On Sun, 18 Aug 2019, Mark Cave-Ayland wrote:
On 18/08/2019 19:41, Jd Lyons via OpenBIOS wrote:
I’ve been working a little to see if I can get multi-threaded TGC to work for the Mac OS/X in qemu, but Openbios doesn’t seem to support more than one CPU and doesn’t build any device for a second CPU.
I’ve looked at the openbios/arch/ppc/qemu/init.c, and that seems to be the place to apply a patch for multi cpu support, but I don’t really seem any graceful way of doing it.
Can anyone offer any help?
TGC-Work/bin/qemu-system-ppc -M mac99,via=pmu -serial stdio -smp 2,cores=2,threads=1 -accel tcg,thread=multi -cpu g4 -boot c -prom-env auto-boot?=true -prom-env boot-args=-v -hda /Users/jam/os9.2.1.img -m 256 -bios /Users/jam/aty7/openbios/obj-ppc/openbios-qemu.elf heathrow_class_init: init 2 core99_machine_class_init: init 2 qemu-system-ppc: warning: Guest not yet converted to MTTCG - you may get unexpected results s>> et_property: NULL phandle
============================================================= OpenBIOS 1.1 [Aug 6 2019 02:05] Configuration device id QEMU version 1 machine id 1 CPUs: 2 Memory: 256M UUID: 00000000-0000-0000-0000-000000000000 CPU type PowerPC,G4
milliseconds isn't unique.
switching to new context: call-method slw_update_keymap failed with error ffffffdf call-method slw_update_keymap failed with error ffffffdf
You can grab the current number of CPUs from the fwcfg interface at register FW_CFG_NB_CPUS. As a starting point I'd try writing a for loop somewhere around https://github.com/openbios/openbios/blob/master/arch/ppc/qemu/init.c#L996 to create the relevant number of CPU nodes in the DT.

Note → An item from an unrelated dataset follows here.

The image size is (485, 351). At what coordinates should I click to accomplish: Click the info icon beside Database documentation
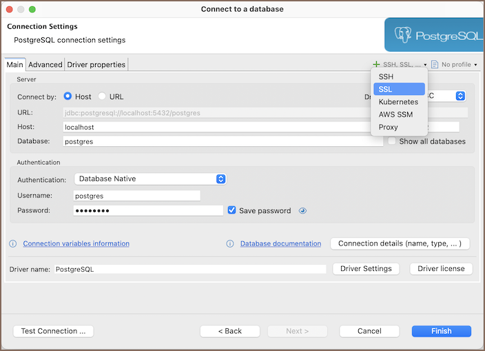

(I probably should not be pushing this further but I can't resist, sorry. I promise to stop after this one. This is strictly technical discussion, nothing against anyone.)
Remember what I've said about relying on random hacks that you were offended by? The whole FW_CFG stuff were just added as needed and I think we already have more than should be there. It would be much cleaner to pass this whole thing in one FDT than bits and pieces that also need knowledge in OpenBIOS to understand and assemble into a device tree again. Then a lot of logic in OpenBIOS now only there for this could be cleaned up. Also the above only fixes it for PPC/QEMU, what about other archs? They would need to implement similar mechanisms separately while with FDT unflattening all QEMU archs and machines could use the same way without needing more knowledge in OpenBIOS. (I think we're at a point where not adding more but removing stuff would be an improvement as that would make OpenBIOS simpler and more generic. Firmwares are usually highly board specific with intricate knowledge about the hardware when they run on real hardware but for emulation like QEMU where most hardware init that is the source of knowledge about hardware is not needed a firmware can be generic as SLOF has demonstrated.)
Once that is done I suspect the next part of the puzzle will be figuring out how to wire up the machine and its IRQs correctly...
I haven't thought about this before but now you say it this is likely where more hacks may be needed if you rely on FW_CFG only or you end up hard coding knowledge into OpenBIOS and get something only working with current machines emulated by QEMU that will need to be changed when QEMU is changed.
On the other hand this info is already in QEMU which could put it in the FDT (on embedded systems this is what the dtb is used for so it can describe it) then after unflattening, the references should be replaced with the appropriate Forth handles which can be done generically without knowledge about the board. The SLOF fdt.fs has code for this but I could not get that work yet as I had nothing to test with so far.
So I think it would be better to go towards the FDT way rather than adding more knowledge that are just for one arch or may need to be refined later even if that's initially more work but could be better on the long run.
But it's your decision so if I still could not convince you this would be a good idea I'll leave it and won't bring this up again.